9. Duties and obligations
Another important clause in the commercial lease agreements is the duties and obligations of both parties. This clause should list down the duties and obligations of both the lessor and lessee. This should include details, as the lessee should pay rent to the lessor on time, maintaining the property, payment of utility bills, etc. This clause should also mention duties and obligations of the lessor like handing over the property on time, payment of taxes, returning security deposit on time, etc.
“Obligations of the Lessee
The Lessee shall use the Leased Premises only for the purpose of carrying on its business activities along with car parking no. ___.
The Lessee shall at its own costs and charges and with prior permission from the Lessor install furniture, fixture, fittings, electrical installations, and all other related equipment as the Lessee may think fir in connection with its business.
Obligations of the Lessor
The Lessor shall bear and pay all property taxes, water taxes, and other related taxes of the Leased Premises during the period of this Agreement.
The Lessor shall be responsible for carrying out all structural repairs including any leakages to the Leased Premises as may be required.”
The lease agreement may be terminated by either of the parties or both parties may mutually decide to terminate the agreement. This clause should explain how the termination notice would be sent as well as the grounds for terminating the agreement.
“Neither Party shall terminate this Agreement during Lock-In Period other than for the following reasons:
- For breach of any term of this Agreement by other Party;
- On the occurrence of the Event of Default (as defined in Clause___ below).
In the event, the Lessee terminates this Agreement within the Lock-In Period, the Lessee shall be liable to pay the Rent for the remaining period of the Lock-In Period and then shall be entitled to receive the Security Deposit provided that it returns the Leased Premises in its original condition.”
The commercial lease agreement should have other clauses like an extension of the lease period, competitor clause, arbitration clause, governing law, and jurisdiction. These are basic clauses and must be included in the agreement. It should be clearly specified before entering into an agreement in order to avoid any future disputes.
Legal aspects to consider while renegotiating agreements
Considering current pandemic situations and the government’s refusal to waive any portion of the rent, shops have already begun discussing rent negotiations, size negotiations, and consolidation of office space with their landlords. In such difficult circumstances, it has become critical for both landlords and lessees to survive in the industry.
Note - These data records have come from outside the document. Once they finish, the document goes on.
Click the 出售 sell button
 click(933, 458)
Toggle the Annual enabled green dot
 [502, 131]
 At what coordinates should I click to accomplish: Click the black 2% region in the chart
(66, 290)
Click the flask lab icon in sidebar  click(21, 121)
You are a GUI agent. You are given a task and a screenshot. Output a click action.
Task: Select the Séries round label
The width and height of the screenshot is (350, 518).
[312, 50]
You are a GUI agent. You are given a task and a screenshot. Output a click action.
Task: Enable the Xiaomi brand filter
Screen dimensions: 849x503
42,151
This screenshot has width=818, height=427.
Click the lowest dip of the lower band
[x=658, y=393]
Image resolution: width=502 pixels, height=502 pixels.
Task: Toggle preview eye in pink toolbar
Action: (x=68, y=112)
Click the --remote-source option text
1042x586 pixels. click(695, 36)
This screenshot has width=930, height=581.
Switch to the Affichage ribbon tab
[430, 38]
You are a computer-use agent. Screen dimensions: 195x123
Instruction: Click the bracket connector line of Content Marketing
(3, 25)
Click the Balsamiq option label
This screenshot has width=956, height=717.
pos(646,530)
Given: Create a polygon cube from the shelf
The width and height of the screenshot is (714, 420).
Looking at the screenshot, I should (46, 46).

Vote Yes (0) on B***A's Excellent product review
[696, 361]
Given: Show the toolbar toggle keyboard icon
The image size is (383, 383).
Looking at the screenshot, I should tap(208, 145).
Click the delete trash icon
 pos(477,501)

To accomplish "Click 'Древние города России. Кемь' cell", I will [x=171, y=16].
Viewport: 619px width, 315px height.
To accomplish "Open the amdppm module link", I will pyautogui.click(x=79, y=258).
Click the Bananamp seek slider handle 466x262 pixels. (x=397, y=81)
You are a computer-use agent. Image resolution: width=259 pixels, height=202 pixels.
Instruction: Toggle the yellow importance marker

Furthermore, it is critical to negotiate, as the consequences of the shutdown will be disastrous for the firm. In this circumstance, the lease agreements must be revived, re-examined, and redrafted very cautiously. Property owners will have to reassess their leases, ensure that they understand their rights in these unusual times, opt for short-term arrangements such as base rent reduction, and recover the lost rentals when the economy improves.
To conclude, negotiating the commercial lease agreement is a critical phase in the current situation. To avoid future disputes in key areas like rent payment, security deposit, use of leased premises, maintenance and repair charges, it is advisable to negotiate and draft the clauses of the lease agreement carefully. The terms and conditions of the lease agreement should be carefully analysed and drafted with the consultation of lawyers so that the lease agreement should serve its purpose.